Monday, April 30, 2007

Manipulators & Deceivers

When your so vested in your industry, starting out, waiting to get IN, you tend to forget. Forget what? Forget what the rest of the world thinks of you. I quickly realized it today. In my daily routine of checking my 5 e-mail accounts, 2 advertising trades, 50 advertising blogs and daily news sites I came across this:

"And Then We Came To The End," by Joshua Ferris, a former adman, who explains his old job as follows: "We were the hired guns of the human soul. We pulled the strings on the people across the land and by god they got to their feet and they danced for us." Welcome to the working week!

Joshua Ferris, a former employee of Chicago's Davis Harrison Dion found a gold nugget. While I'm trying to get IN, I lost of what others think of the industry I'm trying to get INto. Ad people are clumped in with used car salesmen. We lie, deceive and manipulate to get sell products people don't need. Somewhere in the dark, locked place in my mind I know this is partly true BUT it does not lessen my desire to get IN. This does give me a reality check.

In the ad industry, there is talk of a thick, viscous, cluttered world. There are models being constructed right now to decrease this in fear of a complete block out of ad messages all together by consumers. One is a movements to make commercials base their success and length of stay on tv by ratings like TV shows. But this is only half of it. What I've realized is that the number of messages out there don't really matter. What matters is the quality of the message. What you say and how you say it. If your product is there just as a filler or to make useless noise then it doesn't matter.

This book is a reminder that it is important not to throw more fuel in the fire. I am here to help quiet it down.

Tuesday, April 24, 2007

I'm Back...

SO like my fellow planner Erin, I am starting my version of a planning blog. This is about finding my way in an ever-changing world.....

In reading an article about the value of MySpace to marketers and brands, I found a golden nugget,

"advertising and marketing is a co-creation process in which a brand can have a meaning it wants to convey through advertising, but consumers create that meaning when they see the brand in a context that generates meaning."

IF brands are not placed in mediums that consumers 1) are welcoming to messages 2) and placed in the appropriate environment it will lose value and meaning to consumers. The brand becomes part of the clutter that is currently affecting the industry. To better serve the brand, a clear and 3-dimensional picture must be painted of the consumer including appropriate outlets they interact with on a daily basis. In doing so, we can find opportunistic ways a consumer can create meaningful experiences with the brand.
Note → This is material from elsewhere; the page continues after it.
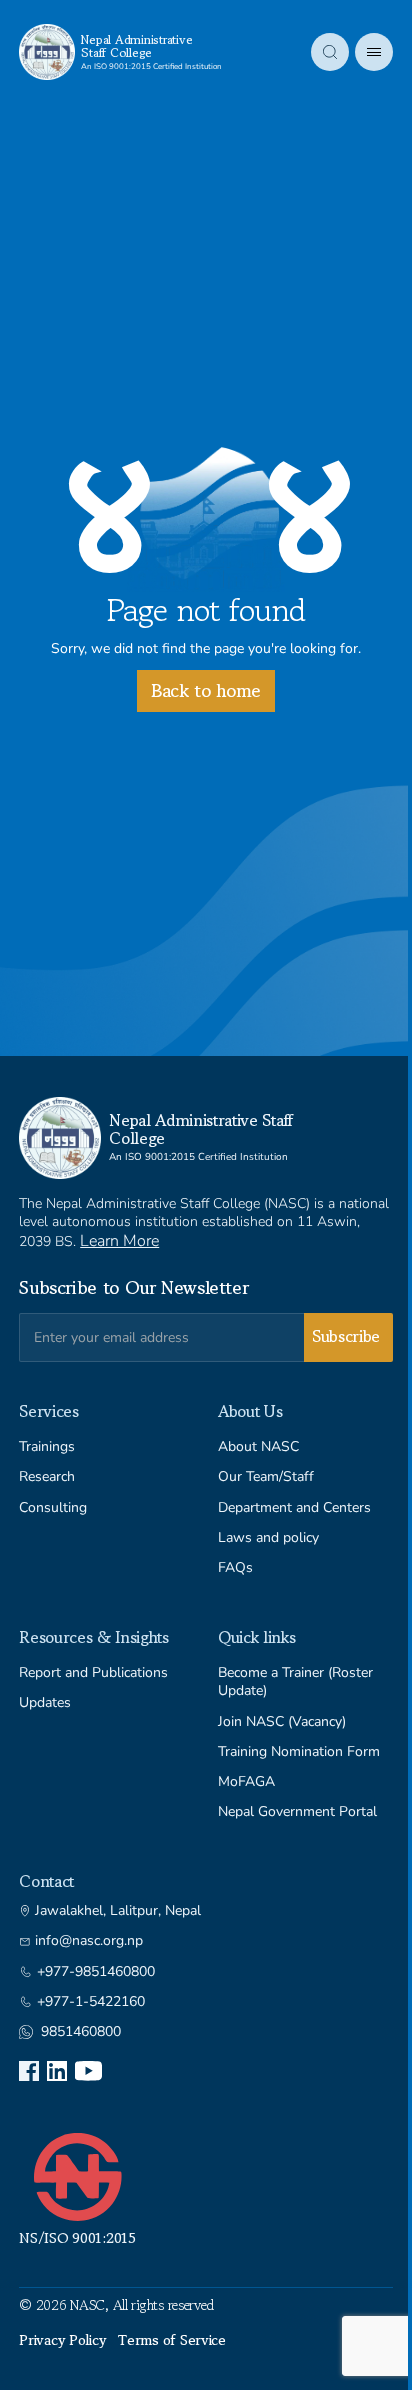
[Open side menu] (374, 52)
Another example of why its so important to understand consumer in & out

"When Burger King finally landed on the target segment it wanted to win with most -- 18- to 35-year-old males -- and what was most important to them, the fast-food giant never looked back. It tapped into its roots while embracing innovation across all of the four P's.

Tactics such as SubservientChicken.com reignited the brand's relevance to a younger crowd while spurring epic levels of internet chat. The creative rebirth of its kingly (if creepy) brand icon through such savvy promotions as the much-sought-after Halloween masks and its XBox partnership helped give Burger King relevance."